Quick question about using the Genesys Cloud Python SDK to bulk create users from a CSV file. I’ve got a script that parses a local CSV and loops through the rows to call create_routing_user. It works fine for a handful of records, but as soon as I scale up to a few hundred, I start seeing a cascade of 429 Too Many Requests errors.

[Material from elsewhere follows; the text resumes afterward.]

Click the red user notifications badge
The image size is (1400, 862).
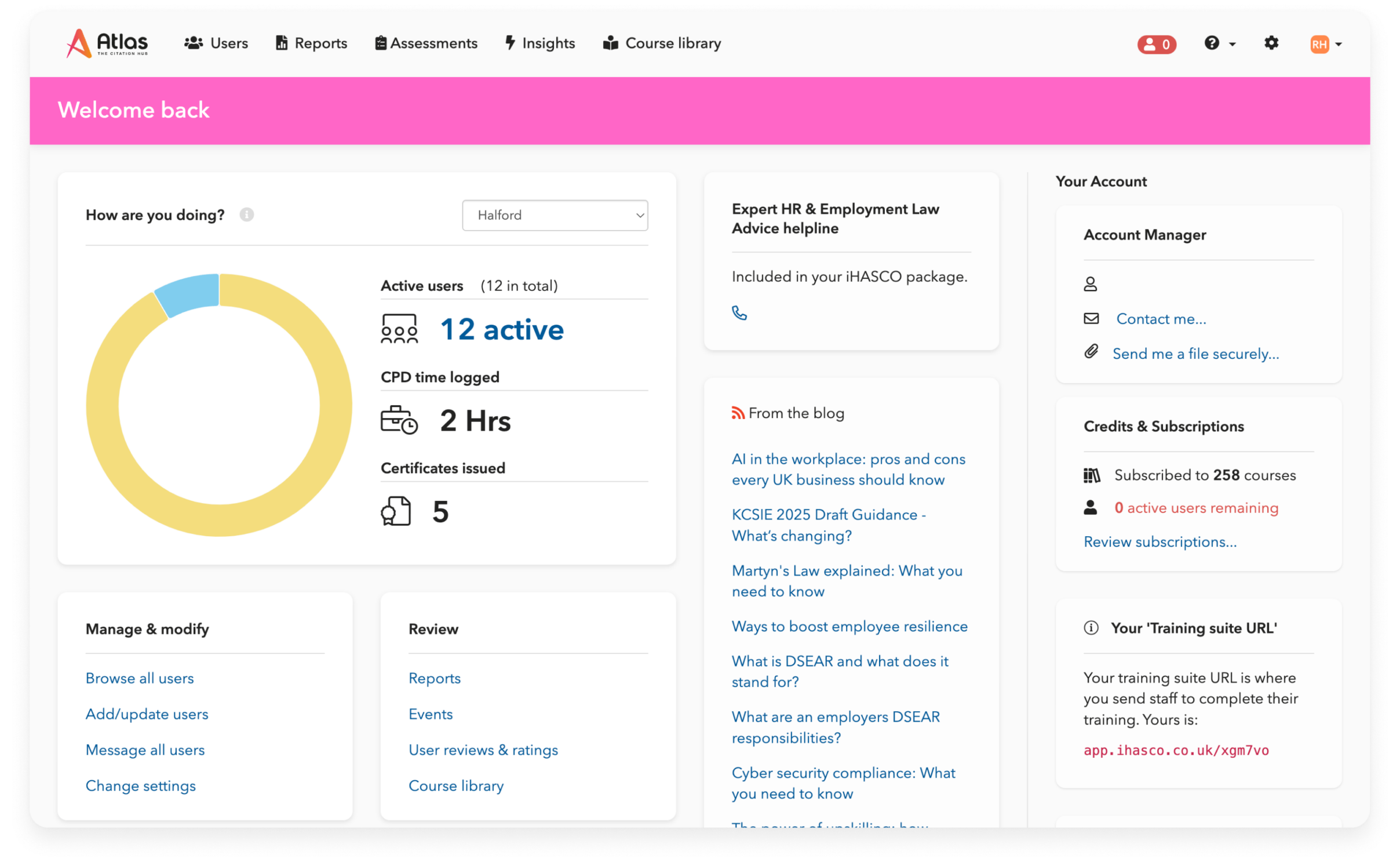coord(1156,44)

I’ve tried wrapping the call in a try/except block and adding a time.sleep(1) between iterations, but the SDK’s internal rate limiting seems to still trip. The error response usually looks like {'message': 'Rate limit exceeded', 'status': 429}. I’m using the standard genesyscloud library v2.x. Is there a built-in mechanism in the SDK for handling bulk operations that I’m missing, or should I be implementing a custom exponential backoff strategy? The current flow is pretty straightforward:
from genesyscloud import routing_api
from genesyscloud.routing.model import user_create_request
api = routing_api.RoutingApi(configuration)
for row in csv_data:
try:
body = user_create_request.UserCreateRequest(
name=row['name'],
email=row['email']
)
api.post_routing_users(body=body)
except Exception as e:
print(f"Error: {e}")
time.sleep(5)
The latency spikes significantly after the first 50 calls. What’s the most efficient way to handle this volume without getting throttled?

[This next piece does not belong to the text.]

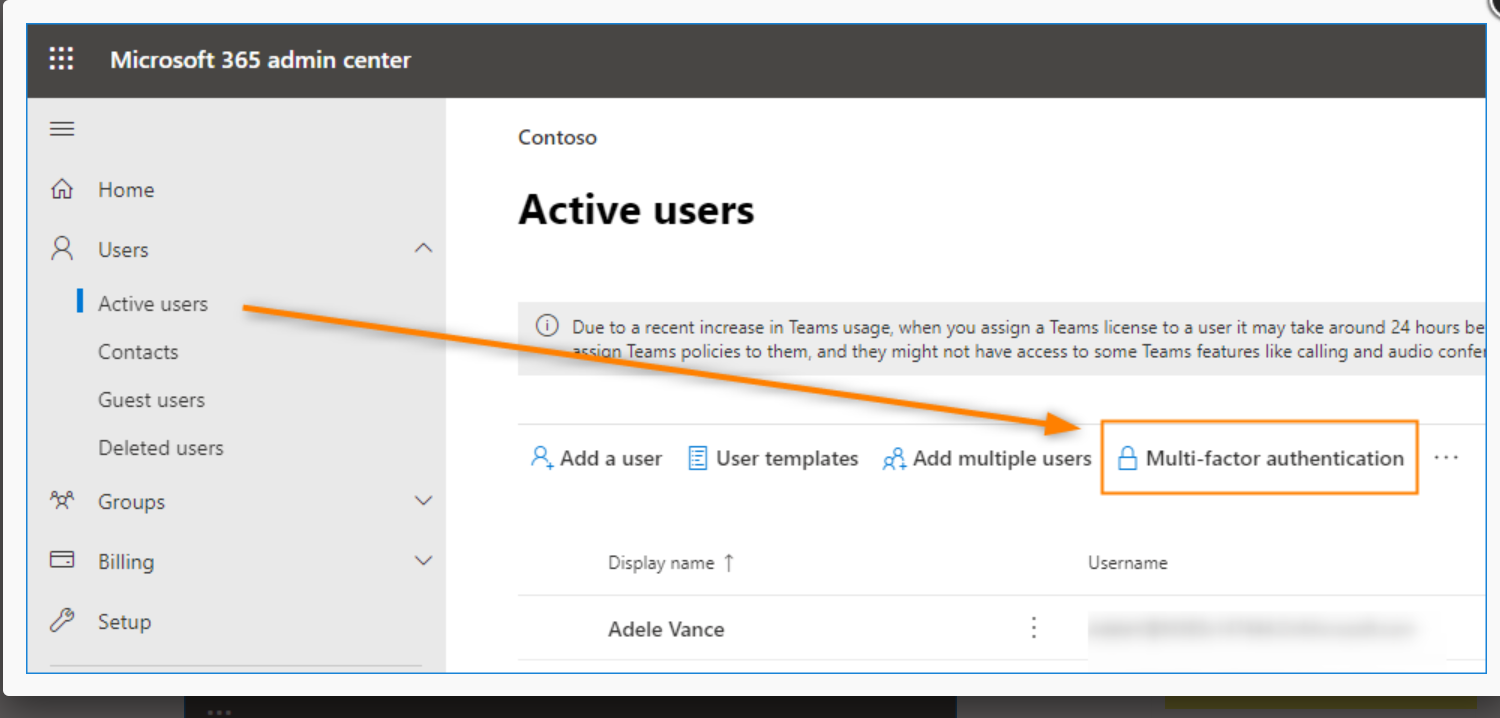Open the app launcher waffle icon
The width and height of the screenshot is (1500, 718).
pos(62,60)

Check your rate limiting headers.
I’ve tried wrapping the call in a try/except block and adding a time.sleep(1) between iterations
that approach is basically throwing darts in the dark. the SDK doesn’t automatically back off when you hit a 429, so you’re just guessing at the sleep duration. in my rails middleware, i handle this by parsing the Retry-After header from the response. if the header is missing, i fall back to an exponential backoff strategy rather than a fixed sleep.
here’s how i structure the retry logic in ruby using Faraday, which you can adapt for python:
def create_user_with_retry(user_data, max_retries = 3)
attempt = 0
begin
response = faraday.post('/api/v2/routing/users', user_data.to_json)
if response.status == 429
attempt += 1
raise "Max retries exceeded" if attempt > max_retries
# Prefer the server's suggestion
wait_time = response.headers['retry-after'] || (2**attempt)
sleep(wait_time.to_i)
retry
end
response
rescue Faraday::Error => e
# log and handle other errors
raise e
end
end
the key here is respecting the Retry-After header. the Genesys Cloud API explicitly tells you how long to wait. ignoring that and using a static time.sleep(1) is why you’re getting cascading failures. the 429 errors are your signal to throttle, not just to pause briefly.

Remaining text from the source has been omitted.